-- Problem --
In the records that come next, find every line with "will". Return those lines.

-- Records for the task --
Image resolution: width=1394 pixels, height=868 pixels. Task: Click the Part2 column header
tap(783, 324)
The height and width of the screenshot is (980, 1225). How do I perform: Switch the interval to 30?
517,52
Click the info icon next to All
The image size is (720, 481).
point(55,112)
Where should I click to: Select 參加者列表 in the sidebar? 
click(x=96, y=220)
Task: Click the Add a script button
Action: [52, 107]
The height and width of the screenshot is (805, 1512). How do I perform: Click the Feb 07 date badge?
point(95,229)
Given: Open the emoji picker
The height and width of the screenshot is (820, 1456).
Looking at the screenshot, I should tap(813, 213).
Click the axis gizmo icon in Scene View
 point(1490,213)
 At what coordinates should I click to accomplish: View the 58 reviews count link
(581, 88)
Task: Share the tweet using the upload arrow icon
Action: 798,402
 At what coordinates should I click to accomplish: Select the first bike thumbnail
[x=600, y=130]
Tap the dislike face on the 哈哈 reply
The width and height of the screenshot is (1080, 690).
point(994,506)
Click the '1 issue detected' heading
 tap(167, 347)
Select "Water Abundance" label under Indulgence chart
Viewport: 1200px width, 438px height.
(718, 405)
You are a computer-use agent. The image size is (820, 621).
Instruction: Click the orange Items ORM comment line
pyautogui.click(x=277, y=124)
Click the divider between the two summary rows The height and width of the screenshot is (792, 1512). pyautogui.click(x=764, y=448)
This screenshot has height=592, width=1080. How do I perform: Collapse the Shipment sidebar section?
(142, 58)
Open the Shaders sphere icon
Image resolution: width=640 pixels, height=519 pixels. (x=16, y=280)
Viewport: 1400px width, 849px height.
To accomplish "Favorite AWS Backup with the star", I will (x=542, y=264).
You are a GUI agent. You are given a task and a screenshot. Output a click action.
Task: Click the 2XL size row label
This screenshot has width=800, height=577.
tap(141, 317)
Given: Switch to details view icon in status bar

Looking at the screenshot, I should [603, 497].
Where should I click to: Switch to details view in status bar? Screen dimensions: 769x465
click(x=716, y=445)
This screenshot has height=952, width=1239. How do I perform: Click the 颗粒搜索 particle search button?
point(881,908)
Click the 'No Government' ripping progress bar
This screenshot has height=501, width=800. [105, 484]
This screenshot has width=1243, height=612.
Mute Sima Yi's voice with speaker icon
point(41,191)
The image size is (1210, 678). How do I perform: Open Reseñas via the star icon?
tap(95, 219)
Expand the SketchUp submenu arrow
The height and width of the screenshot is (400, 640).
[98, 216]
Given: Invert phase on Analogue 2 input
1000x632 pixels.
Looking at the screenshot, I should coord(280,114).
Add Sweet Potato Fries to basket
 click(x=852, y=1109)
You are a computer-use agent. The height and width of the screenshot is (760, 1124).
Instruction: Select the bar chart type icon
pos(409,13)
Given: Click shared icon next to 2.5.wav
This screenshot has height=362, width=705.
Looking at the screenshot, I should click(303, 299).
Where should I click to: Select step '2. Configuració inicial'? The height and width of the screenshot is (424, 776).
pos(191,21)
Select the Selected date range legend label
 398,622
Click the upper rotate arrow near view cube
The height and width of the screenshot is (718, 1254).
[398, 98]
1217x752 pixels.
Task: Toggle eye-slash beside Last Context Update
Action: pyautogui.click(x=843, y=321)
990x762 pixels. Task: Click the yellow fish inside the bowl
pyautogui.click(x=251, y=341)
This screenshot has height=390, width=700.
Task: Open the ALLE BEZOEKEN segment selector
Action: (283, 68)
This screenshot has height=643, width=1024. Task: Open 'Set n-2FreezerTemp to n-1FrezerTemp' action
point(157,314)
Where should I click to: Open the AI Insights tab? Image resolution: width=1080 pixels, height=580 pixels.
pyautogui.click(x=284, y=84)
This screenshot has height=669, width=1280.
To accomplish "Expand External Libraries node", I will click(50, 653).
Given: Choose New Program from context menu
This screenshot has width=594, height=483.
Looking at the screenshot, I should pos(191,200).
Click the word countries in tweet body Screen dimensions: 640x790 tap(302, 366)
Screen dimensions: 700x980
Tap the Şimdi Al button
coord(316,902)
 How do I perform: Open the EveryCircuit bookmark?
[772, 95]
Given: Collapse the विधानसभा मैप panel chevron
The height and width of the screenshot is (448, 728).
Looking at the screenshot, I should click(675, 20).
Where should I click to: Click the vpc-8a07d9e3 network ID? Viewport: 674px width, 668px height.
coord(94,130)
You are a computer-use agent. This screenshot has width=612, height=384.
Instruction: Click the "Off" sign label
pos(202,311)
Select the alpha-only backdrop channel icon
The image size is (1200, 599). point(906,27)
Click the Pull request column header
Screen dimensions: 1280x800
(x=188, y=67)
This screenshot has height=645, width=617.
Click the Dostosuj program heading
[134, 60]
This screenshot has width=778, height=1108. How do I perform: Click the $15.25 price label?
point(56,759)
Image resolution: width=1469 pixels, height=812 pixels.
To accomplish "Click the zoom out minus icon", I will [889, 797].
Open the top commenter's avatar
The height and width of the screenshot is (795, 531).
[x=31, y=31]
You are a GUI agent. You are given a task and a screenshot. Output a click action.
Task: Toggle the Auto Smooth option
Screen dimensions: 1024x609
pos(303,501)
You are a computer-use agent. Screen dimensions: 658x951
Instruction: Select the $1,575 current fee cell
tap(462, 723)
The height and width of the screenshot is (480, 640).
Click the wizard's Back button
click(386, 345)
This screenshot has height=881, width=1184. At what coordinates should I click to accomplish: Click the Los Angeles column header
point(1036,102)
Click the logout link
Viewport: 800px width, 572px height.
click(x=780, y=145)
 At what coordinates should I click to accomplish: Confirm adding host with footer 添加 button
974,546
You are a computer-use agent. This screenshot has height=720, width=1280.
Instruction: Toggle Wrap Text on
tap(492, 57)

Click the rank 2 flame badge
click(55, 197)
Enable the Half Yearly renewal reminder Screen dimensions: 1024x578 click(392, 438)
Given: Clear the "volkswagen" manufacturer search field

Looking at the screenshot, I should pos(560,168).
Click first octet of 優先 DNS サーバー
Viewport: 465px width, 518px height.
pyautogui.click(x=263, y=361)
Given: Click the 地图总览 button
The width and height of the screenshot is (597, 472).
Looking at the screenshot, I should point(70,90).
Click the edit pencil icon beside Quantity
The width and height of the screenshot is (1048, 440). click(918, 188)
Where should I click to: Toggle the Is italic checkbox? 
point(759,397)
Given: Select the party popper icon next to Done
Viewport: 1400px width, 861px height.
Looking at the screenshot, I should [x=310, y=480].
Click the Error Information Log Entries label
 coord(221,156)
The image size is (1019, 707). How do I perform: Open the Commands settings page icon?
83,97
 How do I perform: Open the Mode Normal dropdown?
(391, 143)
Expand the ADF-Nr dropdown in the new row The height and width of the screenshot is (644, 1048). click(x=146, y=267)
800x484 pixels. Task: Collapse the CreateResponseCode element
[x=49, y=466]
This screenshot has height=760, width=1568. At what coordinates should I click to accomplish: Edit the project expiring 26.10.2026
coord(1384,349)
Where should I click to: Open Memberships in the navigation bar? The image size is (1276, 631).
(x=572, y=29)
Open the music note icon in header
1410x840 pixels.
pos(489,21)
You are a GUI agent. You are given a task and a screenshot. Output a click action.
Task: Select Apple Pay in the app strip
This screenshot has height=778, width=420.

-- Response area --
To accomplish "Favorite AWS Backup with the star", I will (x=542, y=264).
To accomplish "Expand External Libraries node", I will click(50, 653).
To accomplish "Click the zoom out minus icon", I will [889, 797].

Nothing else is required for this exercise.